University of Hawaii at Manoa assistant researcher Durrell Kapan recently published a paper, Man Bites Mosquito: Understanding the Contribution of Human Movement to Vector-Borne Disease Dynamics, in PLoS One. Published August 26, the paper highlights how daily commuting patterns in mega-cities may be a critically overlooked factor in understanding the resurgence of mosquito-borne diseases such as dengue fever, infecting 50-100 million people annually.

"Even a small number of infected people who remain active can move a virus such as dengue between different parts of the community, where it will be picked up by mosquitos and, after an incubation period, be passed on to another unsuspecting passerby," says Kapan. "Our research examined whether the standard practice of eliminating mosquito vectors at residences would be sufficient to control dengue if other areas in the community still had several large patches of mosquitos that could become infected by commuters."




To undertake this study, Kapan teamed up with mathematician Ben Adams from the University of Bath (UK), with support of UH Mānoa's Pacific Center for Emerging Infectious Diseases Research Center of Biomedical Research Excellence program (http://www.hawaii.edu/pceidr/), and as participating faculty in UH Mānoa's National Science Foundation Integrative Graduate Research Traineeship (IGERT) in Ecology, Conservation and Pathogen Biology (http://www2.jabsom.hawaii.edu/igert/).

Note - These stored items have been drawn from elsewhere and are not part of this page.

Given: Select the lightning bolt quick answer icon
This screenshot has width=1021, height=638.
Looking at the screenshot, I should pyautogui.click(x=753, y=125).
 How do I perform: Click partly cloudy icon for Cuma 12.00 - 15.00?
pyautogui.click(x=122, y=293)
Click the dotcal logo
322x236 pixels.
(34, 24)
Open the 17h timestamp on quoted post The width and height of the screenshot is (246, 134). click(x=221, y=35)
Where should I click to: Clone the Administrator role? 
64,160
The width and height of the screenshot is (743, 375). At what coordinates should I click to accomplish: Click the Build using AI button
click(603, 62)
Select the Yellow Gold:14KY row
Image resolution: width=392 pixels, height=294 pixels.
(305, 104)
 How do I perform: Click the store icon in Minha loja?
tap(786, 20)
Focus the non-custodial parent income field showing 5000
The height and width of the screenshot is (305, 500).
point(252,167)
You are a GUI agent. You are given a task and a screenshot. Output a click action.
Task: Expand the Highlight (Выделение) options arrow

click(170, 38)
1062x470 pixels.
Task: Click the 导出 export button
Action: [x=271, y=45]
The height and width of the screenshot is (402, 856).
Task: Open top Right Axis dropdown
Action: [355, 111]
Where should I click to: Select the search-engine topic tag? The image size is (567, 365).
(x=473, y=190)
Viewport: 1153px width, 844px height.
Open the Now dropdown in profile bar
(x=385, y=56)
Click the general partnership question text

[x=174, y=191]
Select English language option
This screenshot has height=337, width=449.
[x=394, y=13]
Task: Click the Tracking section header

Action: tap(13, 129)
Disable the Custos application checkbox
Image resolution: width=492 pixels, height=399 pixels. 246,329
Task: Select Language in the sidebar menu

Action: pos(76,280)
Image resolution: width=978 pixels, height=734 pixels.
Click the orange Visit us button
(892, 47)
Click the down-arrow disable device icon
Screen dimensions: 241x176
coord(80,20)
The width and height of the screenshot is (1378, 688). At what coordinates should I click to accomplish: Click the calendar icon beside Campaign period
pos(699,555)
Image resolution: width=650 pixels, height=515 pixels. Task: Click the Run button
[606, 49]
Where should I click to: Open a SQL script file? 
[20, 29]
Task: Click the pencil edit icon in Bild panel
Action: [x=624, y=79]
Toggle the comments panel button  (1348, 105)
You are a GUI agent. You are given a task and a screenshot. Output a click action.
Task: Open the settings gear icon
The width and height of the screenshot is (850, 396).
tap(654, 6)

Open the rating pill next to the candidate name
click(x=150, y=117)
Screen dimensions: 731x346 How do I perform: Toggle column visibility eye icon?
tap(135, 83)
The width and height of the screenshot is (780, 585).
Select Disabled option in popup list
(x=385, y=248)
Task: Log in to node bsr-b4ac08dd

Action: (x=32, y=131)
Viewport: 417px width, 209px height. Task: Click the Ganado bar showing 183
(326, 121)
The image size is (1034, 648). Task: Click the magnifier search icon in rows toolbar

"Our primary objective with this paper is to prompt researchers, public health practitioners and others concerned with vector control to look beyond the traditional epidemiological definition of a transmission cluster based on home address, and consider novel ways to control community transmission of vector-borne diseases that account for great morbidity and mortality worldwide," says Kapan. "Even a short visit to an infected patch of mosquitos, say at a lunch venue or open market, may be enough to keep the virus circulating."

Adds Adams, "When someone gets infected we need to look at their recent travel patterns to figure out from which group of mosquitoes they got the disease, and to which groups they may have passed it on."